**TASK INSTRUCTIONS**
Please copy the lines below without any changes, from the very first line through the line containing "This screenshot has height=966, width=997.", including both ends.

(Dataset excerpt)
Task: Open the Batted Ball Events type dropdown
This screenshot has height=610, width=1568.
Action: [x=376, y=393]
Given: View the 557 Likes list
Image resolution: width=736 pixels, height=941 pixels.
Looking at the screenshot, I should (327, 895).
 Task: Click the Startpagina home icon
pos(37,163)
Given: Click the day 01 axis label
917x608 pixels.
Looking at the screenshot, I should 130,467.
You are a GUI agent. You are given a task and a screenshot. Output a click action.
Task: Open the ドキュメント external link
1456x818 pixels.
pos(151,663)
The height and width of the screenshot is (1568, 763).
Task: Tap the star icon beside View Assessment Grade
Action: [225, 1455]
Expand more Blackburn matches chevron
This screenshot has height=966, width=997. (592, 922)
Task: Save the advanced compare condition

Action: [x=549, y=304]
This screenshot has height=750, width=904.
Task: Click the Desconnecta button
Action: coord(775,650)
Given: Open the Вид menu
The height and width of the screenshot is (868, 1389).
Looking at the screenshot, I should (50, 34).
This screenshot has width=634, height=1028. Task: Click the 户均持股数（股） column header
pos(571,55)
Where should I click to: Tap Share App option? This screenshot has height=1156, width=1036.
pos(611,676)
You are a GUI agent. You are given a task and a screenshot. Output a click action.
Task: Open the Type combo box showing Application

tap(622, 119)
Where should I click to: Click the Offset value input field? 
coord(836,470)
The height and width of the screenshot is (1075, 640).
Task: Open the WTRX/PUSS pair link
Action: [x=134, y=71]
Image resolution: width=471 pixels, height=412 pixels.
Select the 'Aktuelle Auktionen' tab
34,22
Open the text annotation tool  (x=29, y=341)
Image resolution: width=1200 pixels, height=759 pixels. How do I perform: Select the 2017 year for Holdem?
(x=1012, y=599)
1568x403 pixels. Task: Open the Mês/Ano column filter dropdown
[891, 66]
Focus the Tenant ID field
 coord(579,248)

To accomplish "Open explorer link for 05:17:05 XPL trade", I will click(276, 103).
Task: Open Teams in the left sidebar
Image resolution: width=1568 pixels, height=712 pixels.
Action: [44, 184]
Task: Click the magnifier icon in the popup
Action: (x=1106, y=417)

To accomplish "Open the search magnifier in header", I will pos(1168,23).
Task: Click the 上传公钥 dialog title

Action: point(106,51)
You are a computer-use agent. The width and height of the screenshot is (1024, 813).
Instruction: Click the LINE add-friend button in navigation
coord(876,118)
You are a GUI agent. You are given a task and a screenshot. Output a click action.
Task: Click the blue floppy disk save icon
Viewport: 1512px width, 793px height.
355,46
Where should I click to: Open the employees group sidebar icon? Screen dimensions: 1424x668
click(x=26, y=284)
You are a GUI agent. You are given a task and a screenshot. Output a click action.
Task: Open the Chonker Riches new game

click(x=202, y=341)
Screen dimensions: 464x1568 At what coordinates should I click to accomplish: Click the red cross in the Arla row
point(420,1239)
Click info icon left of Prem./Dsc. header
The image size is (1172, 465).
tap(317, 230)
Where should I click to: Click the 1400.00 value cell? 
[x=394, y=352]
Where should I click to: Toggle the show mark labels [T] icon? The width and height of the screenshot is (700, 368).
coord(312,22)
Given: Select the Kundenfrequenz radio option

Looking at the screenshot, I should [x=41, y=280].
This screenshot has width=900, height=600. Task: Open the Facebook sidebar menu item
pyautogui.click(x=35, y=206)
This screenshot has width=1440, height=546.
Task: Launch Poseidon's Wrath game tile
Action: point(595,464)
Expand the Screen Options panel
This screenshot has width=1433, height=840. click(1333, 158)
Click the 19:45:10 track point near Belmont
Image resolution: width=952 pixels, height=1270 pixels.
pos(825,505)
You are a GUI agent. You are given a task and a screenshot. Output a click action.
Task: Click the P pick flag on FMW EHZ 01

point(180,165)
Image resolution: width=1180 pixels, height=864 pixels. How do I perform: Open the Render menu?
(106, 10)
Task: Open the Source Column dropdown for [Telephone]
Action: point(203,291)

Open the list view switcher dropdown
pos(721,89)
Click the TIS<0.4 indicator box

**CORRECT OUTPUT**
Task: Open the Batted Ball Events type dropdown
This screenshot has height=610, width=1568.
Action: [x=376, y=393]
Given: View the 557 Likes list
Image resolution: width=736 pixels, height=941 pixels.
Looking at the screenshot, I should (327, 895).
 Task: Click the Startpagina home icon
pos(37,163)
Given: Click the day 01 axis label
917x608 pixels.
Looking at the screenshot, I should 130,467.
You are a GUI agent. You are given a task and a screenshot. Output a click action.
Task: Open the ドキュメント external link
1456x818 pixels.
pos(151,663)
The height and width of the screenshot is (1568, 763).
Task: Tap the star icon beside View Assessment Grade
Action: [225, 1455]
Expand more Blackburn matches chevron
This screenshot has height=966, width=997. (592, 922)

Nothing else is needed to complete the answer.